Stored items:

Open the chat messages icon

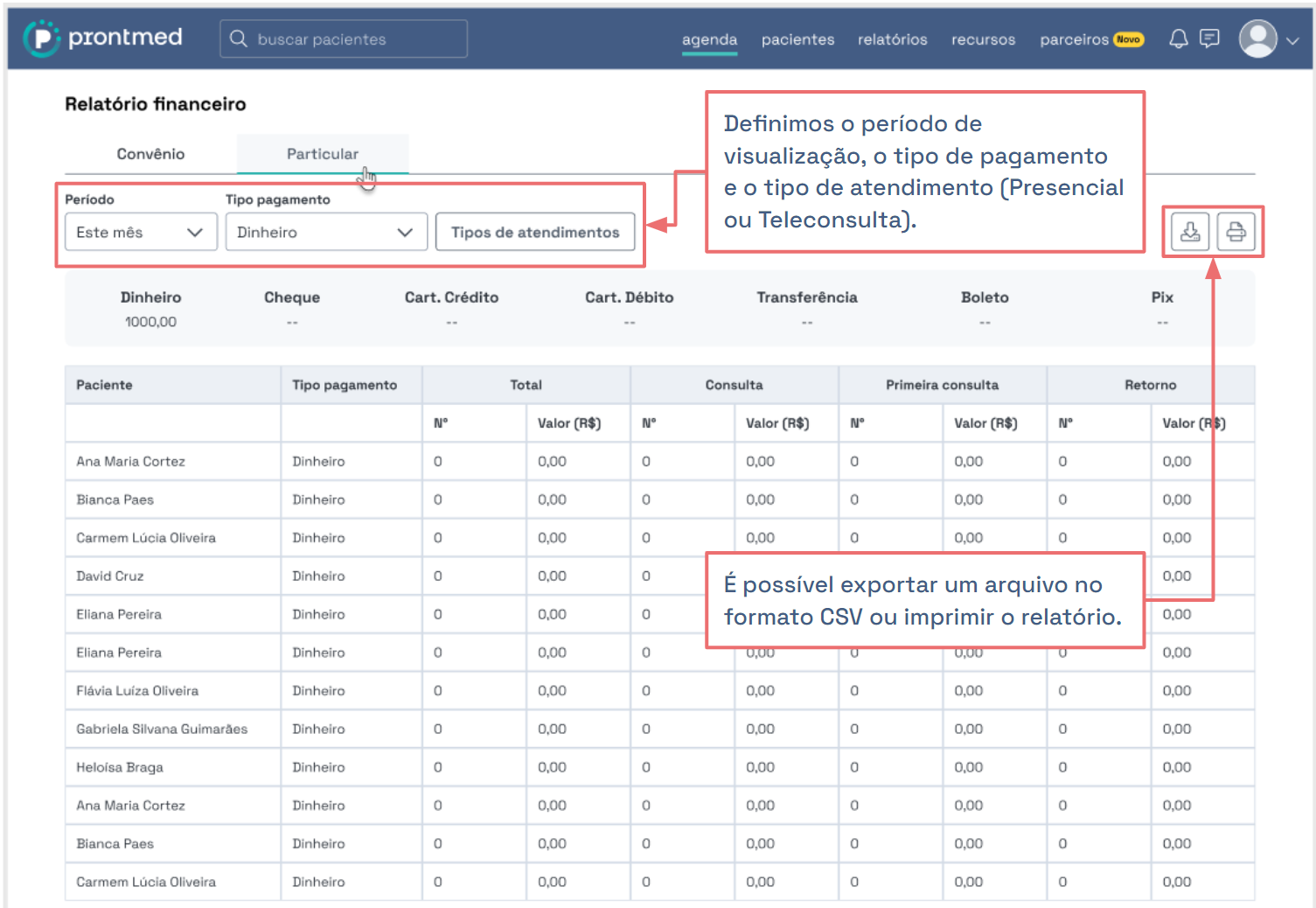[x=1209, y=38]
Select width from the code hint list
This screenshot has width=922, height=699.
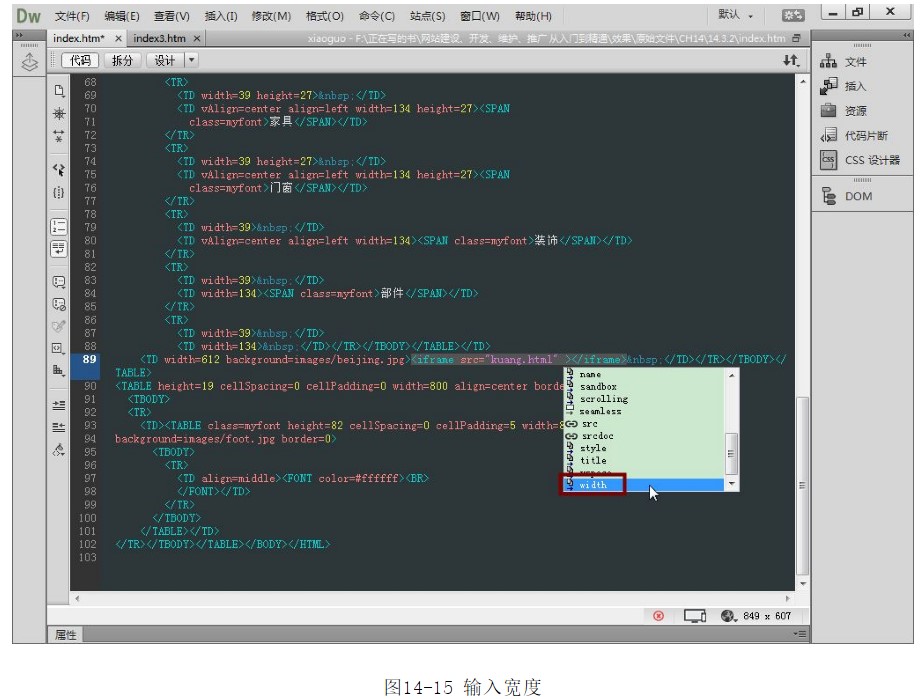coord(593,485)
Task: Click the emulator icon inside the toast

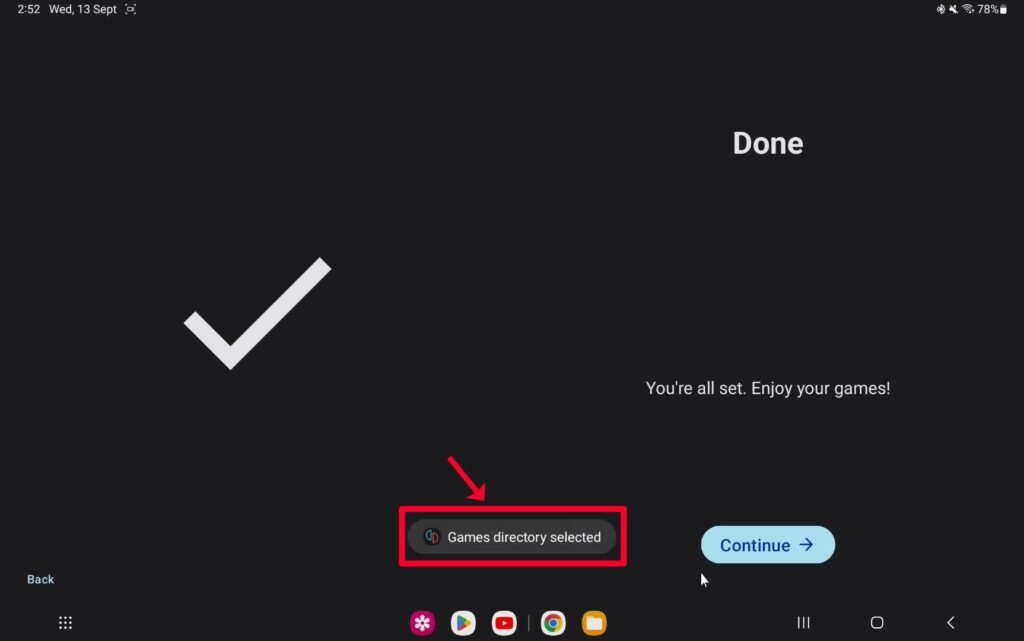Action: 432,537
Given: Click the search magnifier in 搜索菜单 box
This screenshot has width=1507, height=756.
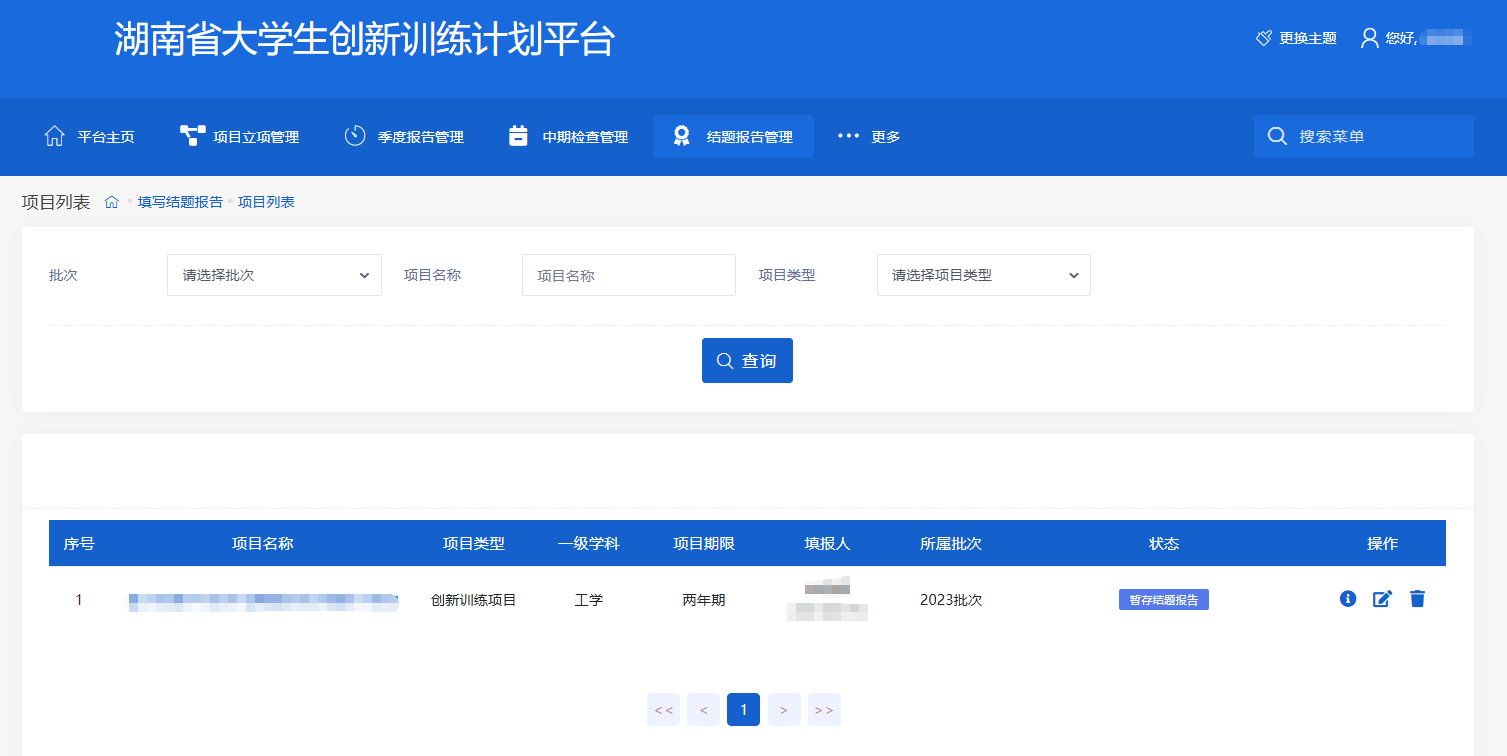Looking at the screenshot, I should coord(1277,136).
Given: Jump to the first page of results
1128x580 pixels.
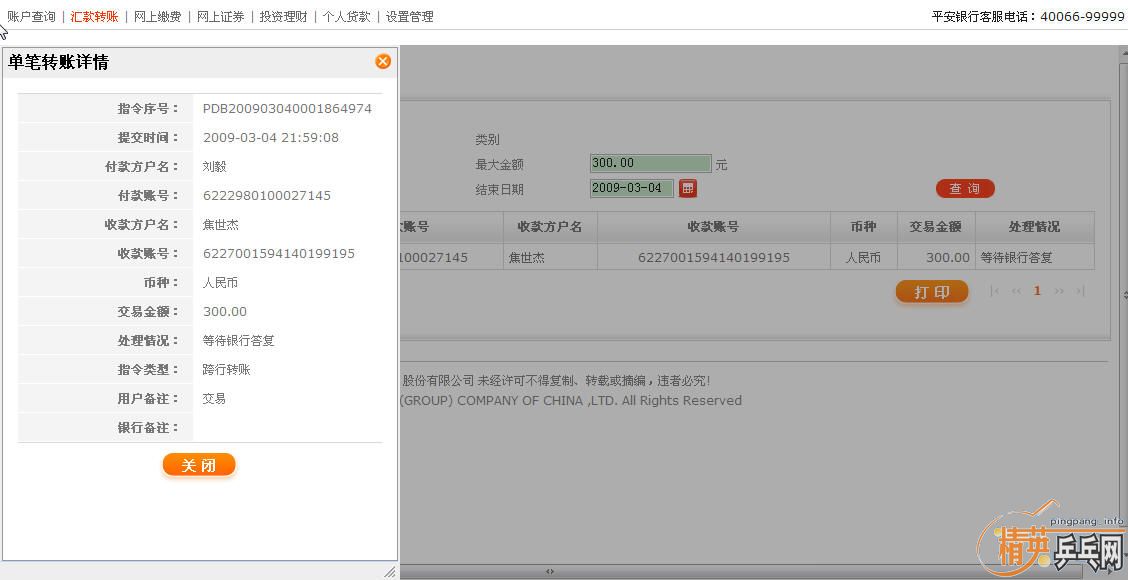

**ABOUT THIS EXERCISE**:
Going by the data above, the answer is exactly the lines from the one holding "Select width from the code hint list" to the one holding "Given: Click the search magnifier in 搜索菜单 box", both kept, with the pictures left out.

**RESULT OF THIS EXERCISE**:
Select width from the code hint list
This screenshot has width=922, height=699.
coord(593,485)
Task: Click the emulator icon inside the toast

Action: 432,537
Given: Click the search magnifier in 搜索菜单 box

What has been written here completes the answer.